El triple crimen ocurrido en la
Parroquia Posorja, nos deja un sabor amargo para la sociedad en general.
Marcando el código, la ley del talión, de tomar la justicia sin en el orden
jurídico, empañado bajo la ira, y el trastorno de saciar la sed de venganza.
Frente a esta realidad el hombre
se queda en silencio, con una mudez
interna, de lamentación, buscando culpables, al sufrimiento del diario
vivir. La justicia ordinaria toma acciones, siguiendo el proceso jurídico.
Pero como persona natural, padre
de familia, hermano, tío, sobrino, ciudadano, que respuestas podemos dar a la
juventud, niñez. Son los más afectados, absorben los acontecimientos como una
cosa natural de la convivencia del hombre.
La respuesta no es fácil, porque
tiene que ver la historia de cada individuo, cobijado desde el punto: moral,
ético, político, religioso, económico y social. ¿Qué es lo correcto, lo justo?
Se darán conceptos, opiniones, análisis de los hechos, etc. Pero
los medios de comunicación informan todos los días, violencia, corrupción,
secuestros. Una progresión geométrica de problemas intrafamiliares, que carcome
las teorías del político y las leyes creadas por el propio hombre en el seno de
la Asamblea Nacional.
El juego político de dejar las
palabras, acciones y leyes en el limbo, para dar un jaque mate, pero en
beneficio de un conglomerado. Pero los escenarios de violencia, corrupción, sigue siendo noticia. Hay el bostezo irónico.

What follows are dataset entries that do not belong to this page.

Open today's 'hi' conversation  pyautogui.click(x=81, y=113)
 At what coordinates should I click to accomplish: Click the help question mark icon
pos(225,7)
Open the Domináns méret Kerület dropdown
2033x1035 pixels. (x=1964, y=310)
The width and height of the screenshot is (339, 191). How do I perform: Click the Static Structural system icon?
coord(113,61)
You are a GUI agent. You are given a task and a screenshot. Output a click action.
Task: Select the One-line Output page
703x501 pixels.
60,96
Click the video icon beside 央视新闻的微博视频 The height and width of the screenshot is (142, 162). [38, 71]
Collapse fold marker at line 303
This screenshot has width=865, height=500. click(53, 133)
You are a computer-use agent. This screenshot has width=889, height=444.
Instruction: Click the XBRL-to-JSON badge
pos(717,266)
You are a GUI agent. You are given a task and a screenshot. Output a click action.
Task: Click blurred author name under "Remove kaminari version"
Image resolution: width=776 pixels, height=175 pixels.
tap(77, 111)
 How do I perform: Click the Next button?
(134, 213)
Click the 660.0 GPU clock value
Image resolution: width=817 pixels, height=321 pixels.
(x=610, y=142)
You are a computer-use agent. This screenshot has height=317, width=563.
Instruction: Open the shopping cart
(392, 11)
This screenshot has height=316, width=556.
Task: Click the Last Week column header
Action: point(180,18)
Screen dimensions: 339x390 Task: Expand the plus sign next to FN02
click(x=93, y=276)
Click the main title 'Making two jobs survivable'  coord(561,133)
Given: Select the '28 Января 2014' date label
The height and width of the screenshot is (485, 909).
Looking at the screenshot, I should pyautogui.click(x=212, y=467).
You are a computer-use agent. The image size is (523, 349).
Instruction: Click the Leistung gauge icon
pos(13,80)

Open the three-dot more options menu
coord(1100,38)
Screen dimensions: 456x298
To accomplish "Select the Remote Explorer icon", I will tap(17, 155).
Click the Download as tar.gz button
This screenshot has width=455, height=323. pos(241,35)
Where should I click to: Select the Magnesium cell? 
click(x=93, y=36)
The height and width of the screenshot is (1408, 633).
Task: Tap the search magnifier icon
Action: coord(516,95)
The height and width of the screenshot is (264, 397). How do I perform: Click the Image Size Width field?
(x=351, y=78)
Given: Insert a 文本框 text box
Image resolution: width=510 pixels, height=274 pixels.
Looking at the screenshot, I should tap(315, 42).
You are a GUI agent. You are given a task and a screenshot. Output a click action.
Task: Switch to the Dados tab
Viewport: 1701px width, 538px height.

“la ley es para todos, se llegara hasta las últimas consecuencias”. El
joven se convierte en adulto, el niño en joven, no han tenido respuestas.
Pero hay una realidad, que es la
respuesta a todo. La familia ha dejado de ser el pilar fundamental para el
desarrollo de una sociedad. El hombre se apartado de Dios y no tiene
objetivos, ni las ganas de luchar, de
dejar huella.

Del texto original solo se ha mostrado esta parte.